--- Problem to work on ---
Look through the records below for the line holding "Given: Expand the". Write it out exactly, with each following line through the line holding "Task: Open the Device".

--- Exercise data ---
>>>>>
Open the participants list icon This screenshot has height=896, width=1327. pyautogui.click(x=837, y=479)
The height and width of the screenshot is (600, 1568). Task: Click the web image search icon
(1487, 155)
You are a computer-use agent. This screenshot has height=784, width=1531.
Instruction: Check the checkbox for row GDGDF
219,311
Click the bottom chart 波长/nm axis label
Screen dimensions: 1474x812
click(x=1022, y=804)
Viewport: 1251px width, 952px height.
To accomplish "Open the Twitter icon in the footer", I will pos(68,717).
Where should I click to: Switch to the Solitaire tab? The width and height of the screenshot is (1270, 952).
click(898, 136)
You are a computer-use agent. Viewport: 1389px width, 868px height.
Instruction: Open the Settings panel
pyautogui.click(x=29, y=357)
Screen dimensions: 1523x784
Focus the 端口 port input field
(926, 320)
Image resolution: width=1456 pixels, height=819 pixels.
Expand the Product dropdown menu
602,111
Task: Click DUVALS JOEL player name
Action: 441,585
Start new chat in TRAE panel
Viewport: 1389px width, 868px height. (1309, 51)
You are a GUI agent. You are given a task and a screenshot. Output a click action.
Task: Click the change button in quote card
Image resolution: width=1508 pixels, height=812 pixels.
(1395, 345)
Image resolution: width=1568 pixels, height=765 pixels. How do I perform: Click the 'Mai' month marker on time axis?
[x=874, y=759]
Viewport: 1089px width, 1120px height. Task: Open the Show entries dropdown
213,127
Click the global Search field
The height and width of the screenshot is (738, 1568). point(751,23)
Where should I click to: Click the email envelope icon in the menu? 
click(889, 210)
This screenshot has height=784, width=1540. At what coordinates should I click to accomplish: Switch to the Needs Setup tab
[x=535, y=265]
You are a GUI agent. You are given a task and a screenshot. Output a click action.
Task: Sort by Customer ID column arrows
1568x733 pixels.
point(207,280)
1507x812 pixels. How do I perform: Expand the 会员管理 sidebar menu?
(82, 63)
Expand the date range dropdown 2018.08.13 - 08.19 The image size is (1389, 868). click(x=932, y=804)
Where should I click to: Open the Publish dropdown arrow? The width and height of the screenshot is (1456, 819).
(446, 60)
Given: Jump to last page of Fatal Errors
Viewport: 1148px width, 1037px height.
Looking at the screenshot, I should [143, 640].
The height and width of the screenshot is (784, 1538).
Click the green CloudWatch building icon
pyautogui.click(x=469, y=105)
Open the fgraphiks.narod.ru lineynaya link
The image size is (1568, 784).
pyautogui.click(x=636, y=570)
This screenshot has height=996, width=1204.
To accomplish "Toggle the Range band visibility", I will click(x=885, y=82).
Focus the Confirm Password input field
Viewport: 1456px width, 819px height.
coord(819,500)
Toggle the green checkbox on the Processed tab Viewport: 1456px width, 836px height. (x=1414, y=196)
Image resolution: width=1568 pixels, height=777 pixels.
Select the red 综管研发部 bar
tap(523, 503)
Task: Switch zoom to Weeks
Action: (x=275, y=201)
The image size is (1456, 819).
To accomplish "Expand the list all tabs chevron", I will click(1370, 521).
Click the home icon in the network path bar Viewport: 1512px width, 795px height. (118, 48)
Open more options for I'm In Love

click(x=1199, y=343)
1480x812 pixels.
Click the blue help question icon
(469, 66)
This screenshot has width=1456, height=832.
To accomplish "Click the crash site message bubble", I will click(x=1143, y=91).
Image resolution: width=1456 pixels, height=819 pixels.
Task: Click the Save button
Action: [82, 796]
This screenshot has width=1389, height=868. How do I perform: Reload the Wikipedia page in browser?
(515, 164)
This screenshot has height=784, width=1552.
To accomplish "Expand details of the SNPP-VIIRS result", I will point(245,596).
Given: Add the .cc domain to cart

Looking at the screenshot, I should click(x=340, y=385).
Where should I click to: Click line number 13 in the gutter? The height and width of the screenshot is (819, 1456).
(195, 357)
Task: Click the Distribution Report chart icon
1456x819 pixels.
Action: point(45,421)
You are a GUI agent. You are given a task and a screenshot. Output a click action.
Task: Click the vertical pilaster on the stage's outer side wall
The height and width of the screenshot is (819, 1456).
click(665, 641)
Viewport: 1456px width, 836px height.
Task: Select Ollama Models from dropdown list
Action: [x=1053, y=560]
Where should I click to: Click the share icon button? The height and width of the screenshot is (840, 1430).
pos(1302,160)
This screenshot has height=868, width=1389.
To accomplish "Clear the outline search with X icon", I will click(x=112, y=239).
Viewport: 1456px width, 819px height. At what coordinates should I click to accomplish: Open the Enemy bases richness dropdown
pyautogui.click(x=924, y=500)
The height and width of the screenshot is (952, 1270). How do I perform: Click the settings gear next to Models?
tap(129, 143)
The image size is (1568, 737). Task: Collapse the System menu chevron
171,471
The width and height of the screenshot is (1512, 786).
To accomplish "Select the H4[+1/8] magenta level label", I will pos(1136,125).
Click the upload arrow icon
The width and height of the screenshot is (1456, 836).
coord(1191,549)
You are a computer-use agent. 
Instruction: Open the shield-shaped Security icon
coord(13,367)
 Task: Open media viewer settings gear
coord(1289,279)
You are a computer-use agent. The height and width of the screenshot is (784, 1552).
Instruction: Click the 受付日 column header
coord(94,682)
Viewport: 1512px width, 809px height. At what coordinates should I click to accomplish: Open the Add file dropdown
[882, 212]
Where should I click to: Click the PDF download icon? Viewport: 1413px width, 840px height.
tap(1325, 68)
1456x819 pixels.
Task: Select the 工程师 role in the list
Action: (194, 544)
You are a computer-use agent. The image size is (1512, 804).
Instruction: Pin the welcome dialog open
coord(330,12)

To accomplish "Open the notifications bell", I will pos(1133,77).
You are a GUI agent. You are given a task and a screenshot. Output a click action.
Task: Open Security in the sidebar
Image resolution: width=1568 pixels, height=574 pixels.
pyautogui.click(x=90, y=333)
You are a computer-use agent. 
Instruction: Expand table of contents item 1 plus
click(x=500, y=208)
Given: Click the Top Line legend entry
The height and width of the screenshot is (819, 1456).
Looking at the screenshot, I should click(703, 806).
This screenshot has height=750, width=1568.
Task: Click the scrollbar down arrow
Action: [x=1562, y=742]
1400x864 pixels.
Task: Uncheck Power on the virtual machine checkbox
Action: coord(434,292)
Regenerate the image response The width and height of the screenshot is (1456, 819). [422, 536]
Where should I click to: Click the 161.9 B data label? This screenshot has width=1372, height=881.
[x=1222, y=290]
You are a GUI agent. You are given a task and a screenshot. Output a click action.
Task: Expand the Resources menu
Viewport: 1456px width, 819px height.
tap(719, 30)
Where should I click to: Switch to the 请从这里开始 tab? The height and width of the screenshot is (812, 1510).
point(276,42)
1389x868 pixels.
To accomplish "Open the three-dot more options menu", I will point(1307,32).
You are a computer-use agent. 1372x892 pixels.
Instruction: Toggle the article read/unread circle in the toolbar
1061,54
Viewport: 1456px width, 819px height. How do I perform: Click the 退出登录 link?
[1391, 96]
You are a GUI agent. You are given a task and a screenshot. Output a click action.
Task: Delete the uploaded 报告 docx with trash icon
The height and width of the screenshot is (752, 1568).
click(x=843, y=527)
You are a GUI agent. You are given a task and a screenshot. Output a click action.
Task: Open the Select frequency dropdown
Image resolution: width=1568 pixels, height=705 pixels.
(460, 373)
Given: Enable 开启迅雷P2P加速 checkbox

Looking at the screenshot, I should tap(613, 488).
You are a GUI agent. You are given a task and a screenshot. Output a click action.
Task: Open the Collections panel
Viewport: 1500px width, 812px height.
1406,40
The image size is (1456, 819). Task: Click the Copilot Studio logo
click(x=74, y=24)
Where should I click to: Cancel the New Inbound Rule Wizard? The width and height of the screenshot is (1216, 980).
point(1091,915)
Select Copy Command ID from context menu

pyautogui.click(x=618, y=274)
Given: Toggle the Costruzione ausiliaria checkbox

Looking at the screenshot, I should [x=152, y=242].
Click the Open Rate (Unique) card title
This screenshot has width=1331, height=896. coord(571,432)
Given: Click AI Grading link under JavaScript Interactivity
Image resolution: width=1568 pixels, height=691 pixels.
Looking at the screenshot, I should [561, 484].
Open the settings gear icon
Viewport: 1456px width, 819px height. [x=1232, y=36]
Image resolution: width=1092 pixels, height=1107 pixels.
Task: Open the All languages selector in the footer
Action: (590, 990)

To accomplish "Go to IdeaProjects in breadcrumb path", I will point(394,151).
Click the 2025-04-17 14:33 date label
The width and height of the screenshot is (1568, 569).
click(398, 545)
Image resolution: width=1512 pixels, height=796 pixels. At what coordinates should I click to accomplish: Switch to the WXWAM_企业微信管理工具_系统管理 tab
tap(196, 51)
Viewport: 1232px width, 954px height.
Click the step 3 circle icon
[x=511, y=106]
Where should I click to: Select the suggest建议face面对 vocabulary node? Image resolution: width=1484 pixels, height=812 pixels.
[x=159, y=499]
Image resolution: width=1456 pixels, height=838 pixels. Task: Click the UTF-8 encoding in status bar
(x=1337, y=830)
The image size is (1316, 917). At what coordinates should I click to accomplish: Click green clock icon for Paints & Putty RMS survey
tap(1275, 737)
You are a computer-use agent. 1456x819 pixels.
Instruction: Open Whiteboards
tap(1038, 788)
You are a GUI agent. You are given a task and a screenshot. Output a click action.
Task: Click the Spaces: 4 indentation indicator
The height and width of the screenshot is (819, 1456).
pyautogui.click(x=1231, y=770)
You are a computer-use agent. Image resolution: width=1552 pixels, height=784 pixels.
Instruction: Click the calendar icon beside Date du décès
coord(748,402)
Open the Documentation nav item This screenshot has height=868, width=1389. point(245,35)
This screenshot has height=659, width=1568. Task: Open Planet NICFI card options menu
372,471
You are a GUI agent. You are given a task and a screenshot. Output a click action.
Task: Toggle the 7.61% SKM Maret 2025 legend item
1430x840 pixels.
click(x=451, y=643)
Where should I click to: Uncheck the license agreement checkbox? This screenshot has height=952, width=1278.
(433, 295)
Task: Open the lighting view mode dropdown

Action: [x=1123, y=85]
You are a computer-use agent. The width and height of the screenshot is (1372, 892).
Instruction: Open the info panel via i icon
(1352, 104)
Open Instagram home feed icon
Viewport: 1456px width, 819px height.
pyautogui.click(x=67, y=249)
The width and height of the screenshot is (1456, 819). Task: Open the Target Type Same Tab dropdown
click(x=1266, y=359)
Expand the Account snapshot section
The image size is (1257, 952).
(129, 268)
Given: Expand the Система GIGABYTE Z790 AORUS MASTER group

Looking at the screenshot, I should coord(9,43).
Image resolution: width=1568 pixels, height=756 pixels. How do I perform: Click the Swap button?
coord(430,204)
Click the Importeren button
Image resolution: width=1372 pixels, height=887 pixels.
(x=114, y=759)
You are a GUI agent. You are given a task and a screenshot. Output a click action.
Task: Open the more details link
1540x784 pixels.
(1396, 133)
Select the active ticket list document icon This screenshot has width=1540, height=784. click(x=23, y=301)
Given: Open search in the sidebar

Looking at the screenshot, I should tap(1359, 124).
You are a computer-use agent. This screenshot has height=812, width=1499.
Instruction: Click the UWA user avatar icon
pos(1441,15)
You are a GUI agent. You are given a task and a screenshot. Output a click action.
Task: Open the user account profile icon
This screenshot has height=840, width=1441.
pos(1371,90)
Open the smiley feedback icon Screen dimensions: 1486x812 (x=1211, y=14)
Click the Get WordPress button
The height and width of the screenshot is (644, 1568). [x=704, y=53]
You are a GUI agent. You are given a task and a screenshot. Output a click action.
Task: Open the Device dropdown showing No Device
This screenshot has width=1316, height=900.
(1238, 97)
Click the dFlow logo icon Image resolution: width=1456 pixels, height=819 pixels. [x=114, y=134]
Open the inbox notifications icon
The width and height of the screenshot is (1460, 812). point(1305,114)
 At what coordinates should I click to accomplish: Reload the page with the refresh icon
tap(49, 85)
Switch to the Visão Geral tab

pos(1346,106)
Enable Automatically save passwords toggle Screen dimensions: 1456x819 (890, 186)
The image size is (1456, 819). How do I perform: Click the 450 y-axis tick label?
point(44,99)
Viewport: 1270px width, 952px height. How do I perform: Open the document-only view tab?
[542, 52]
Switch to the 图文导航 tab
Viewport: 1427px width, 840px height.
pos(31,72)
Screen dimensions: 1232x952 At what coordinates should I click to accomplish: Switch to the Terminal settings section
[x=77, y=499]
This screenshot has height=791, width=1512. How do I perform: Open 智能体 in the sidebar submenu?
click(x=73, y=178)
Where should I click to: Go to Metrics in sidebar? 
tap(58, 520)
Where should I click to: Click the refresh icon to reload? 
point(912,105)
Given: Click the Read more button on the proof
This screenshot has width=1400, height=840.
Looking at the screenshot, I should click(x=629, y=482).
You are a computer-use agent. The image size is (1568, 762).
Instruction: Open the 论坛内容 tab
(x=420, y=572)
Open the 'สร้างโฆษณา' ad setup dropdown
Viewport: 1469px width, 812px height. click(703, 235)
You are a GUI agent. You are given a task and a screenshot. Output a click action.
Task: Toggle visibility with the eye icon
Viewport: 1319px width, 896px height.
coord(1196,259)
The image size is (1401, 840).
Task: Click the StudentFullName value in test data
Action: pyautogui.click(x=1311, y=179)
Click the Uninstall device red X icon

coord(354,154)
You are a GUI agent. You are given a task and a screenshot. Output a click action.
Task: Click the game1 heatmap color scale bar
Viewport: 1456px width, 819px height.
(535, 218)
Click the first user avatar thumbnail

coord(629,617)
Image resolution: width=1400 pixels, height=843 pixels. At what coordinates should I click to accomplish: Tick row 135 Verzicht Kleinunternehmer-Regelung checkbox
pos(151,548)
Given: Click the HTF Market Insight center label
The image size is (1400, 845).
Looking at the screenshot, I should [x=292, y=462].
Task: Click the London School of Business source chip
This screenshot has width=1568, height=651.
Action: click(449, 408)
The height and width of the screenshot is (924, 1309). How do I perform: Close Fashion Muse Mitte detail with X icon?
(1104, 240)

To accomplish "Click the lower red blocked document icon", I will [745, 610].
<<<<<
--- Expected answer ---
Given: Expand the Система GIGABYTE Z790 AORUS MASTER group

Looking at the screenshot, I should coord(9,43).
Image resolution: width=1568 pixels, height=756 pixels. How do I perform: Click the Swap button?
coord(430,204)
Click the Importeren button
Image resolution: width=1372 pixels, height=887 pixels.
(x=114, y=759)
You are a GUI agent. You are given a task and a screenshot. Output a click action.
Task: Open the more details link
1540x784 pixels.
(1396, 133)
Select the active ticket list document icon This screenshot has width=1540, height=784. click(x=23, y=301)
Given: Open search in the sidebar

Looking at the screenshot, I should tap(1359, 124).
You are a computer-use agent. This screenshot has height=812, width=1499.
Instruction: Click the UWA user avatar icon
pos(1441,15)
You are a GUI agent. You are given a task and a screenshot. Output a click action.
Task: Open the user account profile icon
This screenshot has height=840, width=1441.
pos(1371,90)
Open the smiley feedback icon Screen dimensions: 1486x812 (x=1211, y=14)
Click the Get WordPress button
The height and width of the screenshot is (644, 1568). [x=704, y=53]
You are a GUI agent. You are given a task and a screenshot. Output a click action.
Task: Open the Device dropdown showing No Device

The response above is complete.